WHAT YOU WILL DO:
Which lines below hold the word "above"? Copy all of them.

THE INPUT:
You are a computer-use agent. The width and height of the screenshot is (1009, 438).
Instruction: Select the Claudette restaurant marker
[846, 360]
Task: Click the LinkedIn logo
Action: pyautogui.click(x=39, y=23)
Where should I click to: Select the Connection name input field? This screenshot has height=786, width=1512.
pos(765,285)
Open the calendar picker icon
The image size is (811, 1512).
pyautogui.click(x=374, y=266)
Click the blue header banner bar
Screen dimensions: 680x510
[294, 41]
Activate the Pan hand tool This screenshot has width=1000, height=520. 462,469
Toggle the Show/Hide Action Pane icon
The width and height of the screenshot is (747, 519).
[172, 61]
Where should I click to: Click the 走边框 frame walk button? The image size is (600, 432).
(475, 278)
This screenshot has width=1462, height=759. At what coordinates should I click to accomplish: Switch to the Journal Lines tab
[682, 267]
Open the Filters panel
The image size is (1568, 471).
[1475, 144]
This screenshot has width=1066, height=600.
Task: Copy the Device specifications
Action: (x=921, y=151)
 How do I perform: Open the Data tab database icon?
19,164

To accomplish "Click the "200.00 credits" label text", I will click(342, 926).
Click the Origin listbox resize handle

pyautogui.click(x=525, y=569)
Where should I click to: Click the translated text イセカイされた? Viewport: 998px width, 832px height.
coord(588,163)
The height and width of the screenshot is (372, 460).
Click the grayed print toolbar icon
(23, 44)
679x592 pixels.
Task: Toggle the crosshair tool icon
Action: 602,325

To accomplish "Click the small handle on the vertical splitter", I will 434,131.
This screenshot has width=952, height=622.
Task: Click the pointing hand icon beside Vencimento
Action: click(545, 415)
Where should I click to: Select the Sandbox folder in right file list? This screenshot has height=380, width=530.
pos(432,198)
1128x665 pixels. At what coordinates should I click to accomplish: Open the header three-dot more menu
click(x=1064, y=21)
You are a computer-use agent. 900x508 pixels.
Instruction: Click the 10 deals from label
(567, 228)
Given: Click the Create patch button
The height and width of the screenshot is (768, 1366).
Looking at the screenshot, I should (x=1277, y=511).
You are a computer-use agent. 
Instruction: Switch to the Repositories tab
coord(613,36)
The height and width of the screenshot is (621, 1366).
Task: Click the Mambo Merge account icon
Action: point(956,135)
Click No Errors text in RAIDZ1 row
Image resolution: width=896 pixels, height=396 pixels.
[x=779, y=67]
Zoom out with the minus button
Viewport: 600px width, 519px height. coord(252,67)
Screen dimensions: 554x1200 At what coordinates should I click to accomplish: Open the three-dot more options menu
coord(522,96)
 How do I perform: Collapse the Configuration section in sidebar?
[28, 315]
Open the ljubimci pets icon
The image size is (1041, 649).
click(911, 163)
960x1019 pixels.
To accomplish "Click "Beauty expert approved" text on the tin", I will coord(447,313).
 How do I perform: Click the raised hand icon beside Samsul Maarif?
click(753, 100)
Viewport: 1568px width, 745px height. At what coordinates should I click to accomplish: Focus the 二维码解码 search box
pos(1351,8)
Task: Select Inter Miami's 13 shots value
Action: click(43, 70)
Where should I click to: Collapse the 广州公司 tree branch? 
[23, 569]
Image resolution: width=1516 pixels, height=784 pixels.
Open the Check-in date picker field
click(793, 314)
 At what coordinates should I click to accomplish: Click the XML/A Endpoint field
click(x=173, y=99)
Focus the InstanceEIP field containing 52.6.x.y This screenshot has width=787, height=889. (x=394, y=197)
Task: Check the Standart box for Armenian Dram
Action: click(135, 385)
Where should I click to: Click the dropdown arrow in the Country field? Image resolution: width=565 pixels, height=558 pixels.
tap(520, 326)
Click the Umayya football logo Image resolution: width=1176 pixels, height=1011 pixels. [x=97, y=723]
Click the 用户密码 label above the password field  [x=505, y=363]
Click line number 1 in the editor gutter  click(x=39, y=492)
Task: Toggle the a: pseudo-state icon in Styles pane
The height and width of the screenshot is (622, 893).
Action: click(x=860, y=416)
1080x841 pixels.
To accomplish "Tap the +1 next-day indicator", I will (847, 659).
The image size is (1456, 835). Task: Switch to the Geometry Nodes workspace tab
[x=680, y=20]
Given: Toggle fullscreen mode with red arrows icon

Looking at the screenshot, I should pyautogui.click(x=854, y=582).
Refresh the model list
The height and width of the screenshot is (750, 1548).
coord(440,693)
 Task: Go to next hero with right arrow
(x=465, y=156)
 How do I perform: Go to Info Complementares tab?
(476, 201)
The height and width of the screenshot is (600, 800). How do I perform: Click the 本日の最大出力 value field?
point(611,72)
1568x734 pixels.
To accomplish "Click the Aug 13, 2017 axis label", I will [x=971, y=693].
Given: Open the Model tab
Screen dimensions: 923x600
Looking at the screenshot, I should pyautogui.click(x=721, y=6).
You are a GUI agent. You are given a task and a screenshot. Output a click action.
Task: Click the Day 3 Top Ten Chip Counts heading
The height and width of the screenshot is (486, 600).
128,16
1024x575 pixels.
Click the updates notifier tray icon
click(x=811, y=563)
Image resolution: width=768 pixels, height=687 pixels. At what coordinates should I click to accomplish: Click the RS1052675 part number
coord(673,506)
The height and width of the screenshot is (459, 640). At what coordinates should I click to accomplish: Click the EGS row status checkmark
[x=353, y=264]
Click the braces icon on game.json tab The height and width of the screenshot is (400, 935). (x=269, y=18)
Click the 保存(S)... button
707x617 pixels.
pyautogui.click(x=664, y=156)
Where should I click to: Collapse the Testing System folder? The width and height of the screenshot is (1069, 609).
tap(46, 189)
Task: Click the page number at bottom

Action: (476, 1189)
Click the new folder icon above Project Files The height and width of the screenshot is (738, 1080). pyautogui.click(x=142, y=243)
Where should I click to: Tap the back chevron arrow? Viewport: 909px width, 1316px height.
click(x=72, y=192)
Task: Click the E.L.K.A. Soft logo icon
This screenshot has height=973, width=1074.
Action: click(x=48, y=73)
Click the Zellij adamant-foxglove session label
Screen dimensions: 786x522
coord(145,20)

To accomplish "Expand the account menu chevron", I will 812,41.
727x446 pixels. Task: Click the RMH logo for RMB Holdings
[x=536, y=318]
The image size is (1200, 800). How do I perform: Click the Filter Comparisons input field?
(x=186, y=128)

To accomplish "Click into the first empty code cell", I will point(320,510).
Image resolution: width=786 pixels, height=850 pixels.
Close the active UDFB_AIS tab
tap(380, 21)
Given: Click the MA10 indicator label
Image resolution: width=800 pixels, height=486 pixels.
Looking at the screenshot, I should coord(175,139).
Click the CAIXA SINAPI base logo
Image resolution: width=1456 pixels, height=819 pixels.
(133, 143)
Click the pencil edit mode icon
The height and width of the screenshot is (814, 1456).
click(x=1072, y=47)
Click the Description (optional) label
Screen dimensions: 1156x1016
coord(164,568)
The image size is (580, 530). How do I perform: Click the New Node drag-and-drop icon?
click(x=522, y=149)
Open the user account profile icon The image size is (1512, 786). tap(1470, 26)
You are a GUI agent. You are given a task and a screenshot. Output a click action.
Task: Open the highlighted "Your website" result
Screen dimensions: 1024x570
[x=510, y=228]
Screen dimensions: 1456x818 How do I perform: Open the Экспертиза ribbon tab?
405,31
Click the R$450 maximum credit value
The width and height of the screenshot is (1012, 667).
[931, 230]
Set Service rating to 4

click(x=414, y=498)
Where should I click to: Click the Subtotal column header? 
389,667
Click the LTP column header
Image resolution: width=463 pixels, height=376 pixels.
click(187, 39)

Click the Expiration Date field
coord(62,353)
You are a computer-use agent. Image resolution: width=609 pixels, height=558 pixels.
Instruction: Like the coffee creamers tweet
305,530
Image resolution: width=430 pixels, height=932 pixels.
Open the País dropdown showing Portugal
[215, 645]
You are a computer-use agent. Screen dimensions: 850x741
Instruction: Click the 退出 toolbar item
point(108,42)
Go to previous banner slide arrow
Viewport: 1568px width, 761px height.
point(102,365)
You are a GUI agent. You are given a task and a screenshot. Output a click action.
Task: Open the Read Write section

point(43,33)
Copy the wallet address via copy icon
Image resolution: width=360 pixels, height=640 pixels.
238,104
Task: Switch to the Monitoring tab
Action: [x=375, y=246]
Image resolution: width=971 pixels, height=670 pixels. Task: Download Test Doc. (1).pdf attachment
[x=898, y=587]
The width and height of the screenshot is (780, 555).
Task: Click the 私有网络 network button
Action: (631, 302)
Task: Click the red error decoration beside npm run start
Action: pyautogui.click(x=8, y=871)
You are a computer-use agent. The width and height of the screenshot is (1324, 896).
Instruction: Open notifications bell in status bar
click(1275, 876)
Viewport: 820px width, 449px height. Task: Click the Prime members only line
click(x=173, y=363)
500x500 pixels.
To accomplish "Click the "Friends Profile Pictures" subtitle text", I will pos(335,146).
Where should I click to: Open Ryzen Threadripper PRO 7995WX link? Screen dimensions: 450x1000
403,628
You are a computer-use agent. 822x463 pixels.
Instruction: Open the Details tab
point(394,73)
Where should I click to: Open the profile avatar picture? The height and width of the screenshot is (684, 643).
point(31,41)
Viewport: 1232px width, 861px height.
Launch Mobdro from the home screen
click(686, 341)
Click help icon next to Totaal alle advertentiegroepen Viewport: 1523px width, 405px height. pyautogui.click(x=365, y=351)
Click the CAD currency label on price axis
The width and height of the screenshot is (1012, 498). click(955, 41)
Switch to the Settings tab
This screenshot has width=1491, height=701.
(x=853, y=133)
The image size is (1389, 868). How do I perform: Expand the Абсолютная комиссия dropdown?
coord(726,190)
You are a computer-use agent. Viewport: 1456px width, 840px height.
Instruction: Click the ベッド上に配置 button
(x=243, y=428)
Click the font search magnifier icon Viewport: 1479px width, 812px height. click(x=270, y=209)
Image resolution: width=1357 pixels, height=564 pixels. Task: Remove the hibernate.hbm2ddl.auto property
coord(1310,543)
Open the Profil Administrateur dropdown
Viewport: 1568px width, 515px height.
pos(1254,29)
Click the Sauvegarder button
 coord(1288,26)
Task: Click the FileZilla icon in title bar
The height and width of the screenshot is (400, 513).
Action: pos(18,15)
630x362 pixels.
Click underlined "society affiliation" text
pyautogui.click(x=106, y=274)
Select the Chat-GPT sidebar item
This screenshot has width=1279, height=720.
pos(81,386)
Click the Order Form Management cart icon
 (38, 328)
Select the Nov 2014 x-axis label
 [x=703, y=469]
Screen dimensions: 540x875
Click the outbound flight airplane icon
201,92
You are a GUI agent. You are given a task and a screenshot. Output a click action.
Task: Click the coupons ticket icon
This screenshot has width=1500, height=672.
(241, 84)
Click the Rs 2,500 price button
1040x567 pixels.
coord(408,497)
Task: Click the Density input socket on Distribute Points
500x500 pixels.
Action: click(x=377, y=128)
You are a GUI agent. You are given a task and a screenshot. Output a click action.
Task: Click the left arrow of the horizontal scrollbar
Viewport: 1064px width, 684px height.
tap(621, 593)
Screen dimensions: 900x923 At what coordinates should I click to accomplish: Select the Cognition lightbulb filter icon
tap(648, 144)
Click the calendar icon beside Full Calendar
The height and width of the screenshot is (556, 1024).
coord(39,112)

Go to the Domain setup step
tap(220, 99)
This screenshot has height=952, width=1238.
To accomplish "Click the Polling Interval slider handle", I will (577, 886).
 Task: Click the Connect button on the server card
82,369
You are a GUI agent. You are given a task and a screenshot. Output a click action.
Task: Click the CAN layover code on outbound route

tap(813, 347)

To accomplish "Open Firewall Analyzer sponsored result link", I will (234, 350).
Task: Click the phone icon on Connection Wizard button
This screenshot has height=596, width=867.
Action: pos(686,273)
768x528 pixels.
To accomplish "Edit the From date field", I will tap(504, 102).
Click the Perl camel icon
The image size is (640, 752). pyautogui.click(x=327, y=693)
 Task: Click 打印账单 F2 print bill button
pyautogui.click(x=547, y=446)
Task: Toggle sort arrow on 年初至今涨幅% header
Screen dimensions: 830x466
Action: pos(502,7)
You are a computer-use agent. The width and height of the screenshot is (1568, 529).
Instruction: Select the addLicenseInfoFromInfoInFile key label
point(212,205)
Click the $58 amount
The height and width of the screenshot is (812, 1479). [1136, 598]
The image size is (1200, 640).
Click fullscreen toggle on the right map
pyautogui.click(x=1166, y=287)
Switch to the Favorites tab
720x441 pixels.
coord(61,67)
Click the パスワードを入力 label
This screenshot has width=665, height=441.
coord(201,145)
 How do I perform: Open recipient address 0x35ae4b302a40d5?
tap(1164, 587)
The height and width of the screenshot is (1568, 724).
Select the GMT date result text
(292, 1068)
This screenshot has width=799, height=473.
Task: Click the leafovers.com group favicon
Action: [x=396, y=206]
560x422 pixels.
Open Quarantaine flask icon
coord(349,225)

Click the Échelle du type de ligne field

ANSWER SPACE:
Click the 用户密码 label above the password field  [x=505, y=363]
Click the new folder icon above Project Files The height and width of the screenshot is (738, 1080). pyautogui.click(x=142, y=243)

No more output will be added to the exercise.